■ **THE DATA**
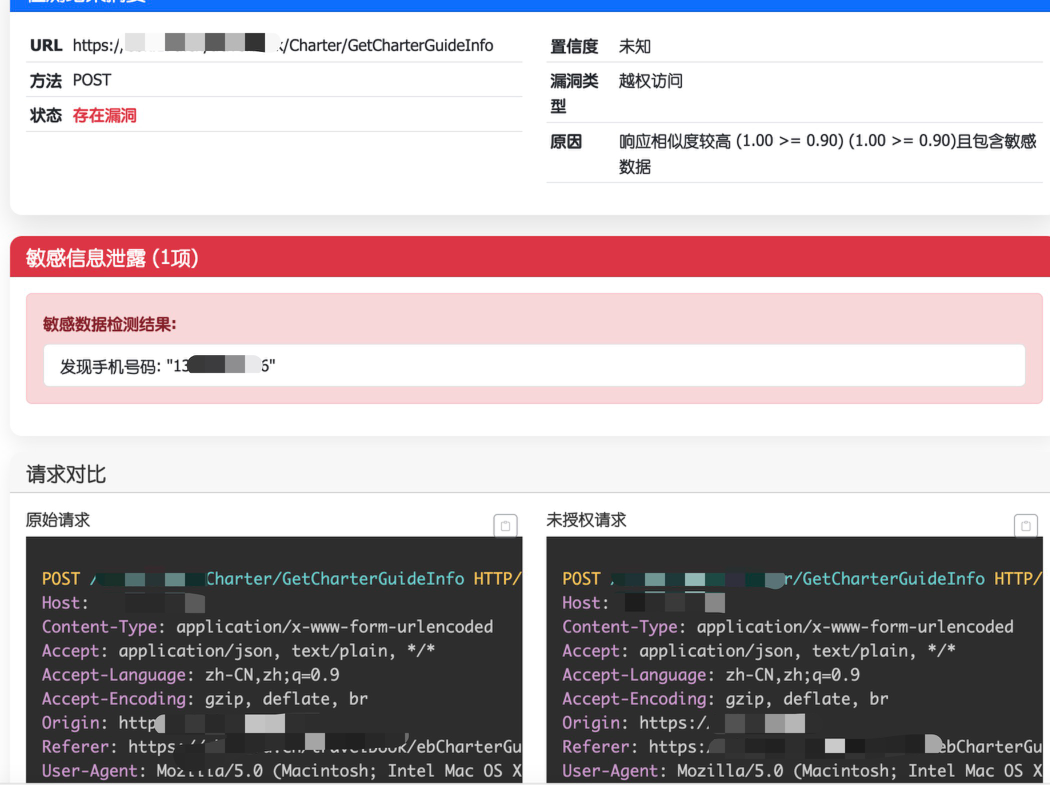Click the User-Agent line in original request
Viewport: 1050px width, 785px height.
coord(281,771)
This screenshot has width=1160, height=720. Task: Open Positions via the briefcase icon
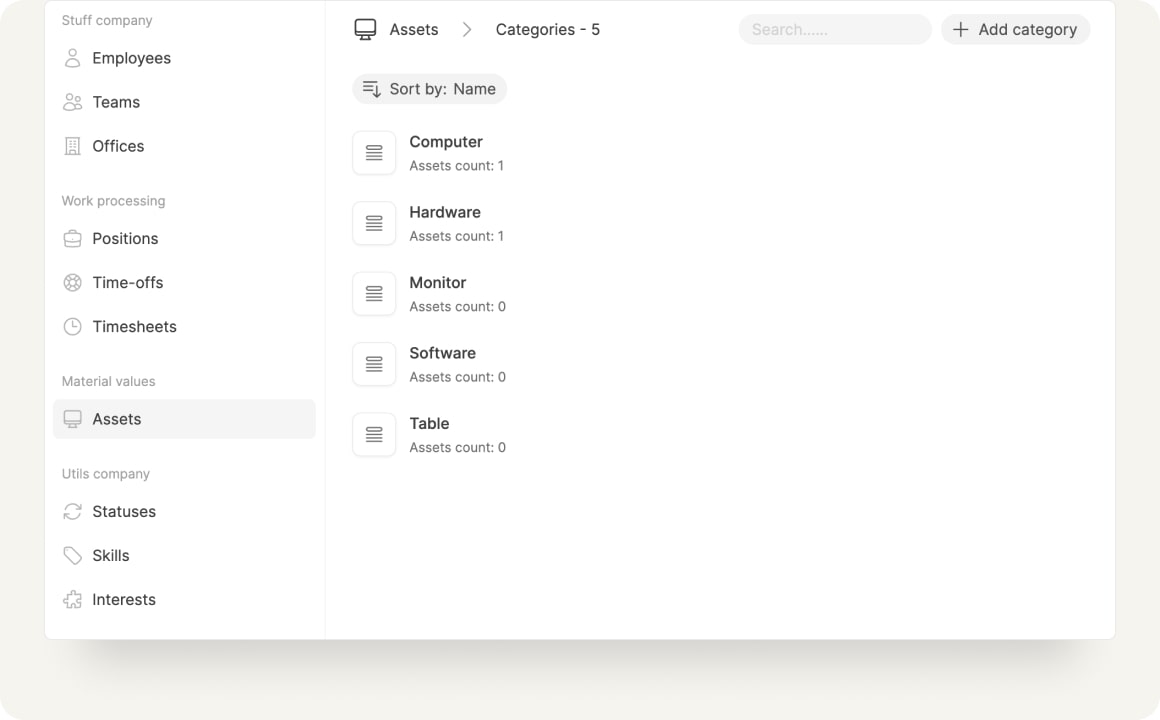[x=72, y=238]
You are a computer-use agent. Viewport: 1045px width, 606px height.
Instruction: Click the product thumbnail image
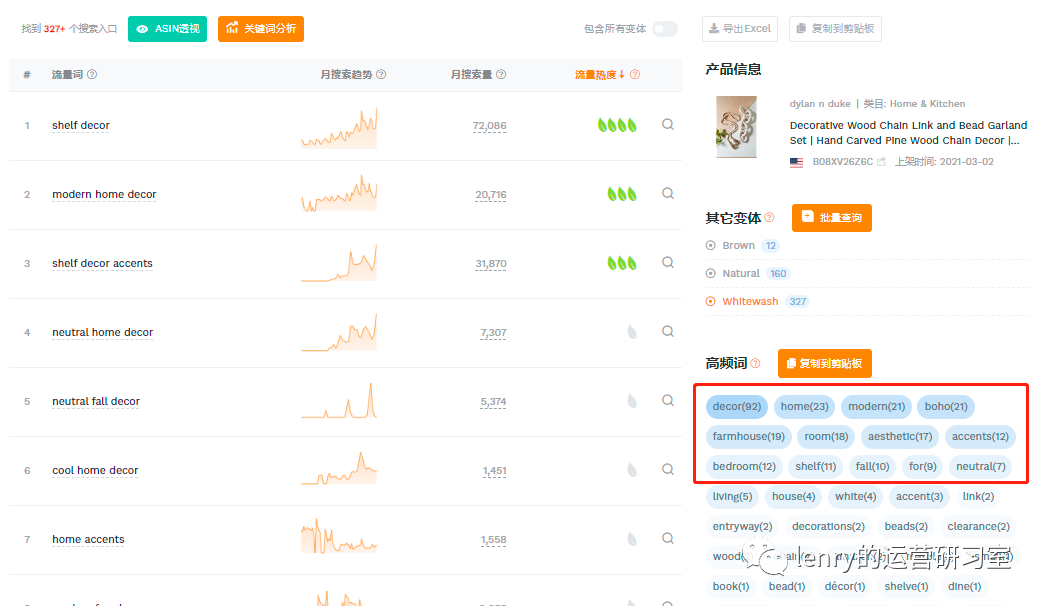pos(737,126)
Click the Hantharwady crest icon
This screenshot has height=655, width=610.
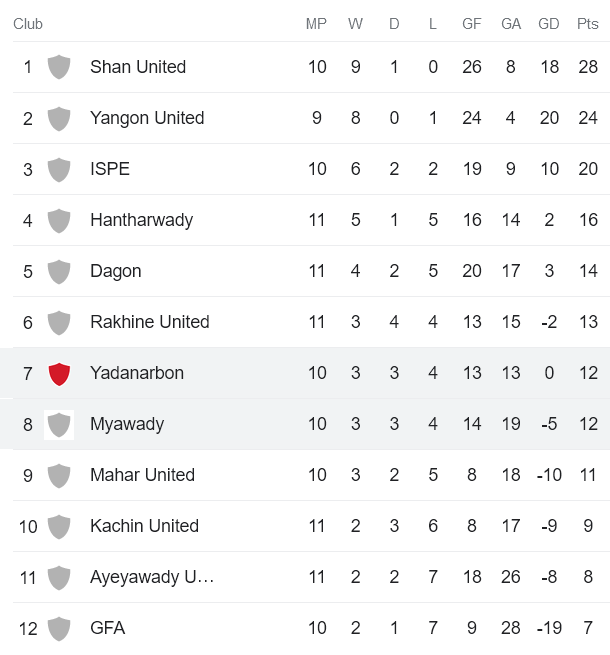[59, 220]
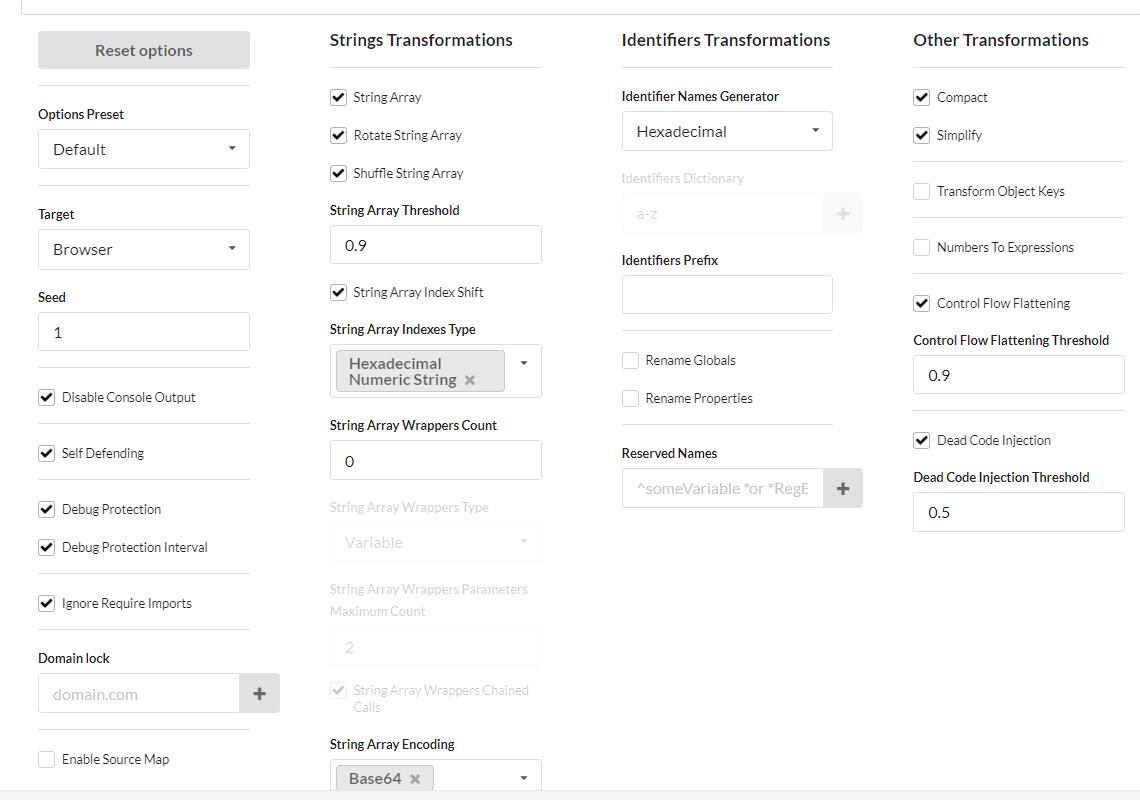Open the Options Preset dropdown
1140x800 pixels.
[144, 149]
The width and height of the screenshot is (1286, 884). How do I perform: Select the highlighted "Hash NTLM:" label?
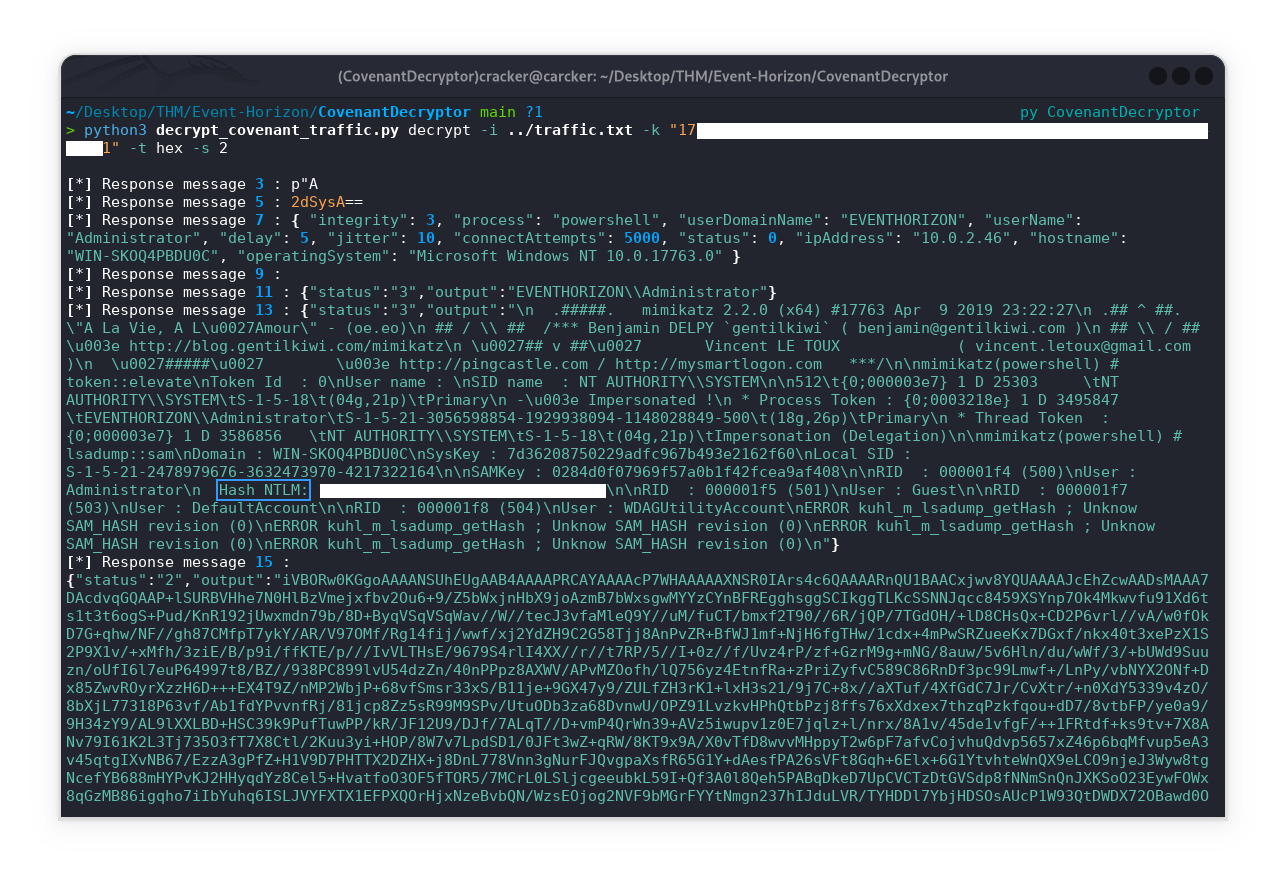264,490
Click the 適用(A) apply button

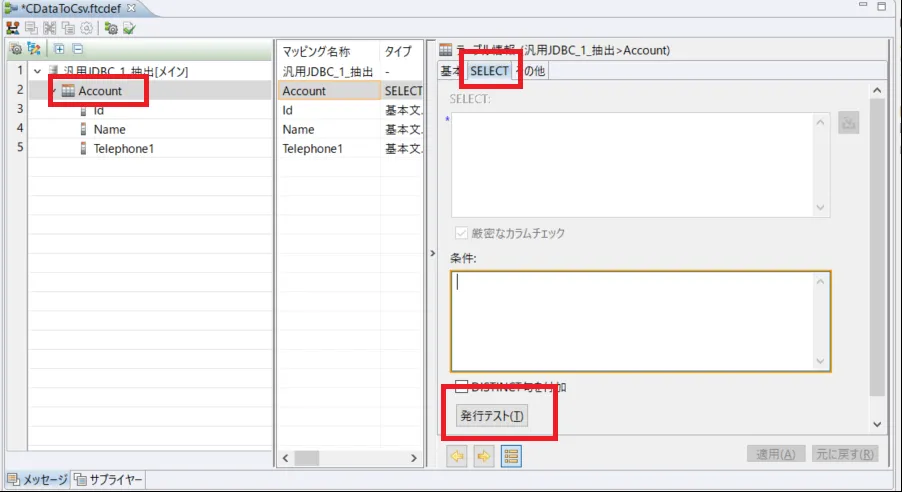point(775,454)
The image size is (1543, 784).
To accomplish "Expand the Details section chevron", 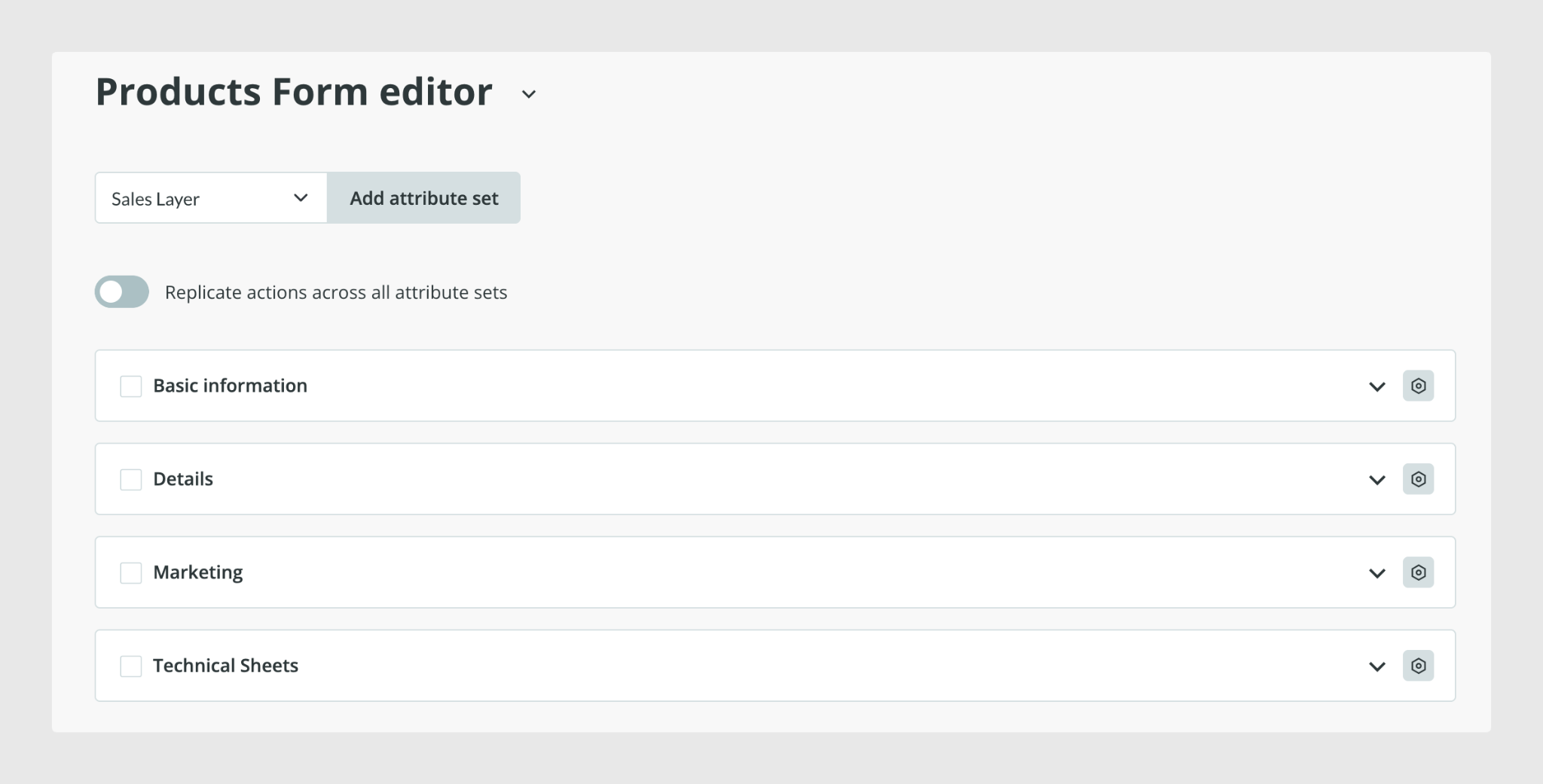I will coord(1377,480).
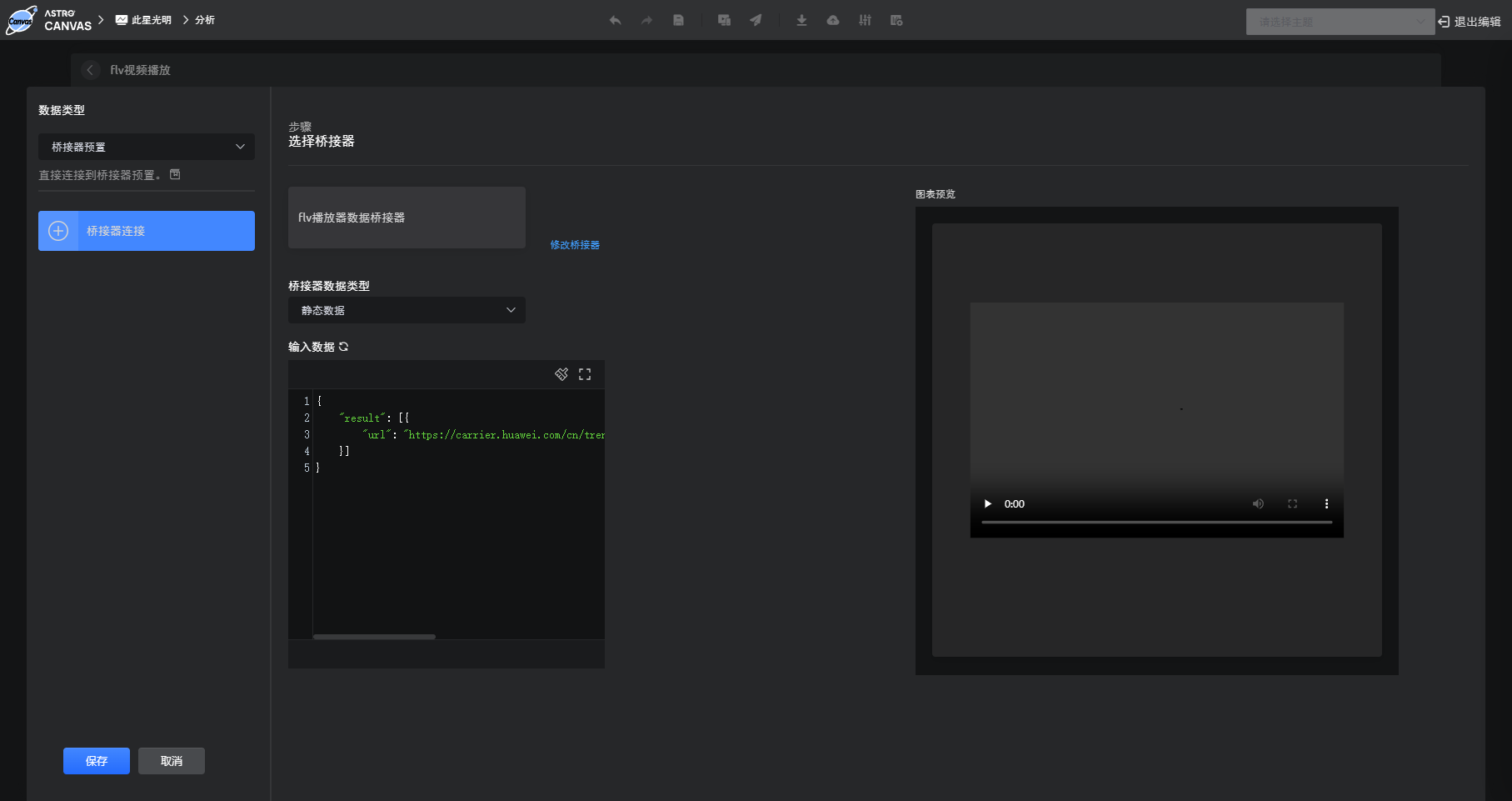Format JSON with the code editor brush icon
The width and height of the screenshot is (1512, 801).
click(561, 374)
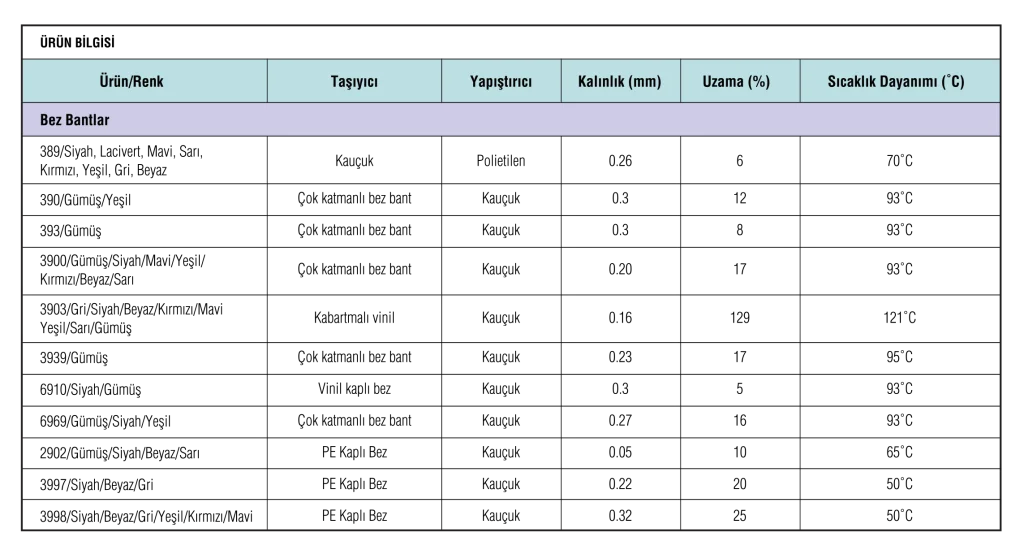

■ **WORK TO BE COMPLETED**
Please copy the lines above exactly, starting at the line that holds "The width and height of the screenshot is (1286, 884)." and ending at the line that holds "The image size is (1543, 784)."; include both, but no pictures.

■ **WRITTEN ANSWER**
The width and height of the screenshot is (1286, 884). How do I perform: Select the highlighted "Hash NTLM:" label?
264,490
Click the 適用(A) apply button

point(775,454)
The image size is (1543, 784).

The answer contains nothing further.